Gymnocranius euanus, the Japanese large-eye bream, Japanese sea bream, paddletail bream, speckled emperor or iodine bream, is a species of marine ray-finned fish belonging to the family Lethrinidae, the emperors and emperor breams. This fish is found in the Western Pacific Ocean.

==Taxonomy==
Gymnocranius euanus was first formally described as Sphaerodon euanus in 1879 by the German-born British ichthyologist Albert Günther with its type locality given as Eua in the Friendly Islands. Some authors place the genus Gymnocranius in the subfamily Monotaxinae but the 5th edition of Fishes of the World does not recognise the subfamilies traditionally accepted within the family Lethrinidae as valid. The family Lethrinidae is classified by the 5th edition of Fishes of the World as belonging to the order Spariformes.

==Etymology==
Gymnocranius euanus has a specific name which suffixes -anus onto the type locality of 'Eua in modern Tonga.

==Description==
Gymnocranius euanus has an oblong body that has a depth which fits into its standard length around two and a half times. The head has a deeply sloping dorsal profile. The eye is placed high on the head and is relatively large, although its diameter is a little less than the length of the snout. It has a relatively small mouth which has 2 or 3 pairs of small, thin canine-like teeth at the front of each jaw with most of the remaining teeth bristle-like but there are well developed molar-like teeth on the sides of the jaws. The dorsal fin is supported by 10 spines and 10 soft rays while the anal fin contains 3 spines and 10 soft rays. The caudal fin is moderately forked with blunt tipped lobes. The overall colour is silvery-grey to bluish grey marked with small black spots which are scattered on the body with pale pink fins. This species has a maximum published total length of 45 cm, although 35 cm is more typical.

==Distribution and habitat==
Gymnocranius euanus is found in the Western Pacific Ocean, where it ranges from the eastern Gulf of Thailand to New Caledonia and Tonga, northern to southern Japan, and south of Australia. In Australia, it is found from the northwest of Kalbarri, Western Australia, around the northern coast, to the Solitary Islands in New South Wales, the Coral Sea reefs, Lord Howe Island, and Norfolk Island.
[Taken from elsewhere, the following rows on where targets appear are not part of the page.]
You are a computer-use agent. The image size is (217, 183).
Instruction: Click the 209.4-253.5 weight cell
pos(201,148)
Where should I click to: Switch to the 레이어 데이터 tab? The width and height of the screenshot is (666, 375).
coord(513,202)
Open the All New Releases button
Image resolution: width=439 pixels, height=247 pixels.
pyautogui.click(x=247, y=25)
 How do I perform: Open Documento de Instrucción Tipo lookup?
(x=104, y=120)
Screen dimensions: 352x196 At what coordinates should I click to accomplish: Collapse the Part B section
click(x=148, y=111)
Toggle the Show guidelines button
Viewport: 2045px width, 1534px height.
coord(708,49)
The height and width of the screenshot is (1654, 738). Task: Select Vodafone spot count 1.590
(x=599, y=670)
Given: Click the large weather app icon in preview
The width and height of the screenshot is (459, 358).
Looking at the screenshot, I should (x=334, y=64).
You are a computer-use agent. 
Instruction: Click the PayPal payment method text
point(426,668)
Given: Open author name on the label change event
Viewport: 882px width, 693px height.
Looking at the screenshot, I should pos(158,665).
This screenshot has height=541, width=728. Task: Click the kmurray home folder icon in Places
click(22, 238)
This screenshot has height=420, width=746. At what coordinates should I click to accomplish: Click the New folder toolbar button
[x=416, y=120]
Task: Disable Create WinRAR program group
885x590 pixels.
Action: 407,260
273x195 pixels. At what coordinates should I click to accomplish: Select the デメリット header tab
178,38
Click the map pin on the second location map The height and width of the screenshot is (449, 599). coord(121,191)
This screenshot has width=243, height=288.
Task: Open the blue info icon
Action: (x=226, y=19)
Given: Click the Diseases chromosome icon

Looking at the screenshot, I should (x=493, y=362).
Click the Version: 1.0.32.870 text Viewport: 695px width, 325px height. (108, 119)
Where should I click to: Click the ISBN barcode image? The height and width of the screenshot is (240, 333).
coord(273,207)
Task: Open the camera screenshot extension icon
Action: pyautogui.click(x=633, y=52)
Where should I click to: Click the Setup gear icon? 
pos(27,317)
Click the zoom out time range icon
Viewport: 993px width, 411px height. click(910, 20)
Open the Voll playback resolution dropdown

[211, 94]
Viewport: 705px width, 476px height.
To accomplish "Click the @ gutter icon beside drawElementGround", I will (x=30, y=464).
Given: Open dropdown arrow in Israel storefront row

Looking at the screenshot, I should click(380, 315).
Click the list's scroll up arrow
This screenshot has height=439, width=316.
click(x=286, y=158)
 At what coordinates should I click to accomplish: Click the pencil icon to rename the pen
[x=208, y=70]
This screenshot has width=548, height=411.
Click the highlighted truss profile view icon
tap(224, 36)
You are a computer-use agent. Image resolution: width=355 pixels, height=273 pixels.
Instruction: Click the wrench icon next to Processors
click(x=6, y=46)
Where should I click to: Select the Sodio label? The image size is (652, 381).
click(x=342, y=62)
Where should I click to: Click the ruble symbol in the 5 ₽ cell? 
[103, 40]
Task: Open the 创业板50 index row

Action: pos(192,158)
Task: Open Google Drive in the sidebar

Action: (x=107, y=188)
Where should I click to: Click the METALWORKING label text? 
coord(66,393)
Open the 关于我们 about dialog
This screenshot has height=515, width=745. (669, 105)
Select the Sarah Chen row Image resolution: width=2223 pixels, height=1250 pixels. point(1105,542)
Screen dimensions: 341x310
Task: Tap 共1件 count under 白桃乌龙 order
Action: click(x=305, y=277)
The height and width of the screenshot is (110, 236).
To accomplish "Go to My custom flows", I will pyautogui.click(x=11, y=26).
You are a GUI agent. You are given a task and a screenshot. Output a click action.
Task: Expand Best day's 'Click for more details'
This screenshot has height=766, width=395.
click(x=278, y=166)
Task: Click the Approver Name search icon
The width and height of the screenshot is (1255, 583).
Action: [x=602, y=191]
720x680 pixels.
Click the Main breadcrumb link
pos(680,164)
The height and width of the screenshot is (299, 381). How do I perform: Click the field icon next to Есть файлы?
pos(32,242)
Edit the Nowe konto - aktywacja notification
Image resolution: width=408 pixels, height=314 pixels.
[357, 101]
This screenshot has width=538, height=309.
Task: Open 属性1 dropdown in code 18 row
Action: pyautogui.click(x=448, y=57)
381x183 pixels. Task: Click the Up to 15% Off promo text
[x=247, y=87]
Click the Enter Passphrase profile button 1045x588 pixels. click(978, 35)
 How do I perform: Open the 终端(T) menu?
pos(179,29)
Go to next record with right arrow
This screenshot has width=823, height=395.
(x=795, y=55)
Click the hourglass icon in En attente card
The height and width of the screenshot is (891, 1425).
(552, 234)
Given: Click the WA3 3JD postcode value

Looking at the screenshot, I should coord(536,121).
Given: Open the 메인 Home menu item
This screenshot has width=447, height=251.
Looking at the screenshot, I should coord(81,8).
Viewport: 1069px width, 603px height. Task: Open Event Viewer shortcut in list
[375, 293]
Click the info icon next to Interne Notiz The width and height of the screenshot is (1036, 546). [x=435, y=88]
This species is found at depths between 15 and 50 m on substrates of sand and rubble next to rock and coral reefs in lagoons and on outer slopes.

==Biology==
Gymnocranius euanus has adiet dominated by small bottom-dwelling gastropods. In Vanuatu these fishes have been recorded spawning in April and August.

==Fisheries==
Gymnocranius euanus is a target for commercial fisheries in some areas where it is found being caught with long lines and hand lines.